William T. Petuskey is a professor in the School of Molecular Sciences, an associate vice president of science, engineering and technology in Office of Knowledge Enterprise Development, and an affiliate member of the School of Engineering Matter, Transport and Energy (SEMTE) at Arizona State University. He received his doctorate from the Massachusetts Institute of Technology in ceramic science after carrying out research on atomic and defect transport in transition metal oxides. He then carried out fundamental research on ionic transport in molten silicates as a postdoctoral research associate of Professor Hermann Schmalzried at the Technischen Universität Hannover, West Germany (now the Universität Hannover). He was appointed assistant professor of ceramic engineering at the University of Illinois at Urbana-Champaign in 1978 where he continued his research on mass transport in materials under the action of chemical, mechanical and thermal driving forces. He joined ASU's Department of Chemistry in 1983. Over the course of years, he served as assistant chairman, associate chairman and chairman of the department. Moreover, he served as the director of the Science and Engineering of Materials interdisciplinary Ph.D. Program, which he helped establish, and is now part of SEMTE.
His research interests are in the physics, chemistry and application of materials, especially those characterized as technical ceramics. His research includes the physical chemistry and application of hard and soft materials under extreme conditions of temperature and chemical environments, discovery of new functional materials recovered from high pressure, the design of complex oxide glasses as precursors for nano crystalline ceramic-matrix-composites, and the synthesis and properties of nano crystalline ferroic and magnetic oxides for electrical, optical and communication device applications. He is currently working on the synthesis and properties of magnetic nanoferrites via low temperature, particulate self assembly strategies.

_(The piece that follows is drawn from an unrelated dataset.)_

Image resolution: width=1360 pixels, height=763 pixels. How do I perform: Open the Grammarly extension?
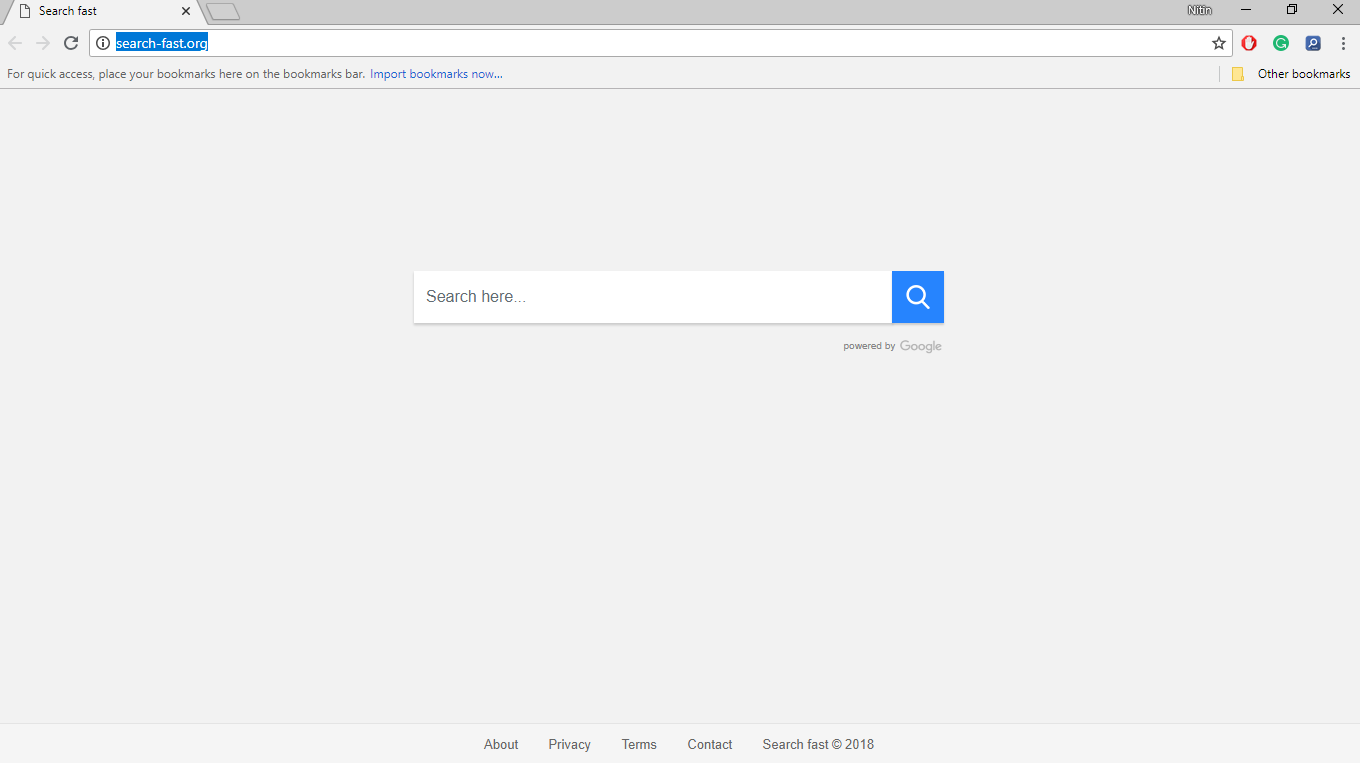[x=1281, y=43]
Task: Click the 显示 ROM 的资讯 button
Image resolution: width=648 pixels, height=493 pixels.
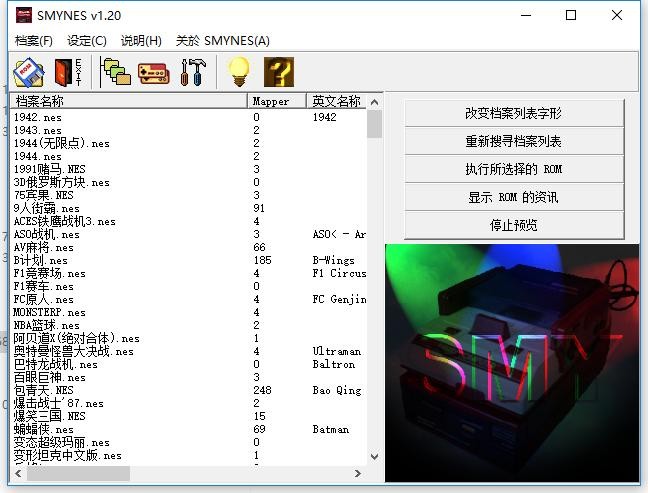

My research group focuses on the physical chemistry of ceramics, glasses and wide band-gap semiconductors. We seek to find new compounds, or modifications of known materials, with special properties suitable for electronic, optic, electrochemical and mechanical applications. The approach is to design new materials by manipulating both crystal chemistry and microstructure of solids. A wide variety of synthetic techniques are employed, ranging from the soft chemical approaches of solution and vapor chemistry to the hard chemical approaches of extreme temperatures and pressures.
The manipulation of microstructures implies the introduction and control of grain boundaries and phase boundaries, which often impart radically different physical properties to solids than would have been expected of single crystals. Taken to the extreme of nanoscaled organization, we are developing “soft-ceramics” that combine high temperature stability in oxidizing and corrosive environments with mechanical toughness. To achieve this, one project investigates the crystal chemical alteration of layered perovskites to produce mica-like materials that are stable to greater than 1500°C, but yet can be easily machined into complex shapes. Another project is devoted to investigating the chemistry of very high temperature glasses as precursors to forming ductile-like nanocomposites. Paradoxically, this is achieved by developing finely divided microstructures of two brittle solids.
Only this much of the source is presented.